How to solve a surface double integral?

[al_ex]

Homework Statement

surface double integral, sphere, cardioid

Relevant Equations

how do I plan the problem?

Hi I´d like a suggestion about a surface double integral. If I have a sphere x^2+y^2+z^2=4 is on the top of a cardioid r=1-cosθ. The problem is when I solve the integral I got a inverse sine when the answer is a natural logarithm (ln)

 

[LCKurtz]

Problem Statement: surface double integral, sphere, cardioid
Relevant Equations: how do I plan the problem?

Hi I´d like a suggestion about a surface double integral. If I have a sphere x^2+y^2+z^2=4 is on the top of a cardioid r=1-cosθ. The problem is when I solve the integral I got a inverse sine when the answer is a natural logarithm (ln)

Hi al_ex. Welcome to PF. You have to show some effort before anyone will help you. I would suggest you take a look at this insight article:
https://www.physicsforums.com/threa...zation-and-surface-integrals-comments.970135/Then try parameterizing your surface in cylindrical coordinates and come back if you get stuck. Also you might look at the LaTeX guide for typing equations:
https://www.physicsforums.com/help/latexhelp/

 

[al_ex]

I am parameterizing dz/dx and dz/dy I got this r/(4-r^2)^(1/2) dr dθ and my parameters are from 0 to 1-cosθ and from 0 to π but when I integrate r/(4-r^2)^(1/2) dr, I got (4-r^2)^(1/2) and when I put the values 0 and 1-cosθ is where I´m starting to get a troubles because I can´´ not get in the second integration the natural logarithm I think I am planning wrongly my equations. I really need help. The answer of this problem is 8 (π -(2)^1/2-ln<(2)^1/2+1>) I don't think that the book´'s answer is wronged.

 

[LCKurtz]

When I parameterize it with $r$ and $\theta$ I get$$
A=\int_0^{2\pi}\int_0^{1-\cos\theta}~\frac{2r}{\sqrt{4-r^2}}~drd\theta$$
for which Maple gives $8\pi -8\sqrt 2 +4 \ln(3-2\sqrt 2)$. I think your $\theta$ limits are wrong and anything else is difficult to guess without seeing your steps.

 

[LCKurtz]

Let me add...in a more direct response to your integration problem, while Maple easily evaluates $\int_0^{2\pi}\sqrt{4-(1-\cos\theta)^2}~d\theta$, it gives a horribly messy antiderivative.

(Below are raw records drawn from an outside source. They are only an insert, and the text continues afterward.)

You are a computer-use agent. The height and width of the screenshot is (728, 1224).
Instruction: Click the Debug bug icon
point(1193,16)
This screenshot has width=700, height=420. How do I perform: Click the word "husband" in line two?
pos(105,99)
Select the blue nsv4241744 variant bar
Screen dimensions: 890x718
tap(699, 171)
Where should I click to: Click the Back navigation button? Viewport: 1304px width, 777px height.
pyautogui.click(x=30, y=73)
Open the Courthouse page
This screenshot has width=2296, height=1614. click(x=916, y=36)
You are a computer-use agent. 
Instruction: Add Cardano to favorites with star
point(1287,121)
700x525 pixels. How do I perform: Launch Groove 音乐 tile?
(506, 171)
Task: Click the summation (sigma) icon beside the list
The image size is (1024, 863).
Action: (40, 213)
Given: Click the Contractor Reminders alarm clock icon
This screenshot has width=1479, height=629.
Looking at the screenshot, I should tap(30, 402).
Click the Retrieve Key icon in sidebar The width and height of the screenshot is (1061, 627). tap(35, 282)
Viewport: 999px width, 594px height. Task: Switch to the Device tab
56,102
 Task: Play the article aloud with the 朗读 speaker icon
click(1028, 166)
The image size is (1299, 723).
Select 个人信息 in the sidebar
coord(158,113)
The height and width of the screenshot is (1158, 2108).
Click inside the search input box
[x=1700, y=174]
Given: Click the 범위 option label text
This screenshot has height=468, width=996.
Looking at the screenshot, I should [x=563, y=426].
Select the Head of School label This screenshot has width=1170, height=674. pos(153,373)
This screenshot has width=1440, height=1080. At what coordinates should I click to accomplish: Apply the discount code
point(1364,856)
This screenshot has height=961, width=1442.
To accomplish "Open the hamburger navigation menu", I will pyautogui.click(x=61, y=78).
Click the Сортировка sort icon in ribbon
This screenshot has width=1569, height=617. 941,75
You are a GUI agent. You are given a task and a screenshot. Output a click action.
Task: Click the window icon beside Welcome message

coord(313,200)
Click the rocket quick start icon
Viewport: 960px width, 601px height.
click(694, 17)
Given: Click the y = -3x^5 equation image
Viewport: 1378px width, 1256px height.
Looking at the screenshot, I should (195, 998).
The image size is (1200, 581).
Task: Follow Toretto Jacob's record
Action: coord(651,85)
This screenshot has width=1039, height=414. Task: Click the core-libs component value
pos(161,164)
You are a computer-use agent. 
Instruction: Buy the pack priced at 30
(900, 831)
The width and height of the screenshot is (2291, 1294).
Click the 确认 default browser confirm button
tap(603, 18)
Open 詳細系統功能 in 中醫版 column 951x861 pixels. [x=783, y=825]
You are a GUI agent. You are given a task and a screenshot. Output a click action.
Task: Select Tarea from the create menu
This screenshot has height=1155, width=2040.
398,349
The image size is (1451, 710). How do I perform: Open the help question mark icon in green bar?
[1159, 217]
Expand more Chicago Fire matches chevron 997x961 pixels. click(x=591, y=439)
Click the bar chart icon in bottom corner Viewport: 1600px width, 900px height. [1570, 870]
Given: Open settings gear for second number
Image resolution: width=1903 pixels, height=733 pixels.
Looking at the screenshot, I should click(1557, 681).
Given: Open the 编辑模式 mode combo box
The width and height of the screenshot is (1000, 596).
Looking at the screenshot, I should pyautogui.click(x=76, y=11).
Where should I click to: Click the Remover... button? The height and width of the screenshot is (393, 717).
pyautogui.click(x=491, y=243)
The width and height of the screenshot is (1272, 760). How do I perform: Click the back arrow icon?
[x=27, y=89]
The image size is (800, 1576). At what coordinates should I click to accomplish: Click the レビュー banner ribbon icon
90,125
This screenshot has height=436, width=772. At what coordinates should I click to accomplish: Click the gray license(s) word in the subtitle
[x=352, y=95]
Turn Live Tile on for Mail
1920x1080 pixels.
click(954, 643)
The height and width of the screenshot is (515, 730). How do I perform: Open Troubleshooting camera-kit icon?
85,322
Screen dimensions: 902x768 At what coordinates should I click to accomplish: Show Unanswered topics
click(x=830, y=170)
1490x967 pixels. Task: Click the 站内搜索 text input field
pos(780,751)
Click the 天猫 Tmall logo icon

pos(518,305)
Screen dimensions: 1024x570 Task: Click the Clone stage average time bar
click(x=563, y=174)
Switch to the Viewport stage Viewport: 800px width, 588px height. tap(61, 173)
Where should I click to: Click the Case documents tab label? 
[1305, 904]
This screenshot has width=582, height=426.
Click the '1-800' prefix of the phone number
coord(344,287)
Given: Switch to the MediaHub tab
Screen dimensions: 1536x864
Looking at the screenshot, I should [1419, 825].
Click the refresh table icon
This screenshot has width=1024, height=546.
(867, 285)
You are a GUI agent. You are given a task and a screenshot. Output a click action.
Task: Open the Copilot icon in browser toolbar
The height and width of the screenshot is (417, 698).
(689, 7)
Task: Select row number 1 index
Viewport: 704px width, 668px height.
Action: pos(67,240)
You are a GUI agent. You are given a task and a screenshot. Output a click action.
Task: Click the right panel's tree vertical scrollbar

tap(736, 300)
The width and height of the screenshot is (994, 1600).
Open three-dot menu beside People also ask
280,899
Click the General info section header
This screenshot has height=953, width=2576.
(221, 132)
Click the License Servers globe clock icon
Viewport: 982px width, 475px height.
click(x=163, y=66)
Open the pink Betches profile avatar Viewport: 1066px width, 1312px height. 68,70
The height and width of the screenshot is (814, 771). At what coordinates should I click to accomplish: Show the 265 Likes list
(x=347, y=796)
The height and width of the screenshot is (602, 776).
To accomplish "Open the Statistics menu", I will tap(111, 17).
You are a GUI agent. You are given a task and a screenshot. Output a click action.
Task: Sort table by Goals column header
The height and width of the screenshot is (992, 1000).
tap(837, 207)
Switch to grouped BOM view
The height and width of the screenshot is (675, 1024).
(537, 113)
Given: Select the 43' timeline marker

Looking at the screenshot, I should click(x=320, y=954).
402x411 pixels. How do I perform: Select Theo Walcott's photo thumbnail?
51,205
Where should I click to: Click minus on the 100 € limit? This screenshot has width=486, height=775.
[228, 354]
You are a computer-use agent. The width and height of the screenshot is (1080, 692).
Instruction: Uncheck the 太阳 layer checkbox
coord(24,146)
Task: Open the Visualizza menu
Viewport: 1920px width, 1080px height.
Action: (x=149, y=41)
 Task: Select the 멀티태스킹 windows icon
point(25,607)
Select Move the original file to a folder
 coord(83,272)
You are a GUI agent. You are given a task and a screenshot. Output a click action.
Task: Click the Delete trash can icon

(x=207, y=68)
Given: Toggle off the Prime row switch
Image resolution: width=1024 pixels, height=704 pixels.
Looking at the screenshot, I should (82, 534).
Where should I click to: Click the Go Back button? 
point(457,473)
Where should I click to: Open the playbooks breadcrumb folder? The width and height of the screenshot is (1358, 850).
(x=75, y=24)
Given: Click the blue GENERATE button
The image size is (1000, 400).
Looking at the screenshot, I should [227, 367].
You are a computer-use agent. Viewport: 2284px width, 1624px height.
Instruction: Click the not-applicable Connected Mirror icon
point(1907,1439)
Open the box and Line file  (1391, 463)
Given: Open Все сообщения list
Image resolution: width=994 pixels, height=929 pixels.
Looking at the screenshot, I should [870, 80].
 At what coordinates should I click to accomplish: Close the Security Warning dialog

It's no wonder you are having trouble integrating it. Once you have it properly set up I wouldn't waste any more time trying to evaluate it unless you have an appropriate software program to do it for you.

 

[al_ex]

what do you suggest me? what can I do? this problem has any solution? can you give me a hint? please...

 

[LCKurtz]

In post #4 I have given you a correct setup and a correct answer to check your work against. Assuming you agree with that, you have the problem set up correctly. Like I said in post #5, actually working out the antiderivative looks to be complicated and time consuming and a waste of time. I don't plan to waste any more time trying to do it. Ask your teacher how he/she would proceed.

 

[vela]

While Maple easily evaluates $\int_0^{2\pi}\sqrt{4-(1-\cos\theta)^2}~d\theta$, it gives a horribly messy antiderivative.

It doesn't look too bad to do by hand starting with the half-angle trig identity. I got it down to an integral of the form
$$\int \sqrt{1+u^2}\,du.$$ You can look this last one up in a table of integrals.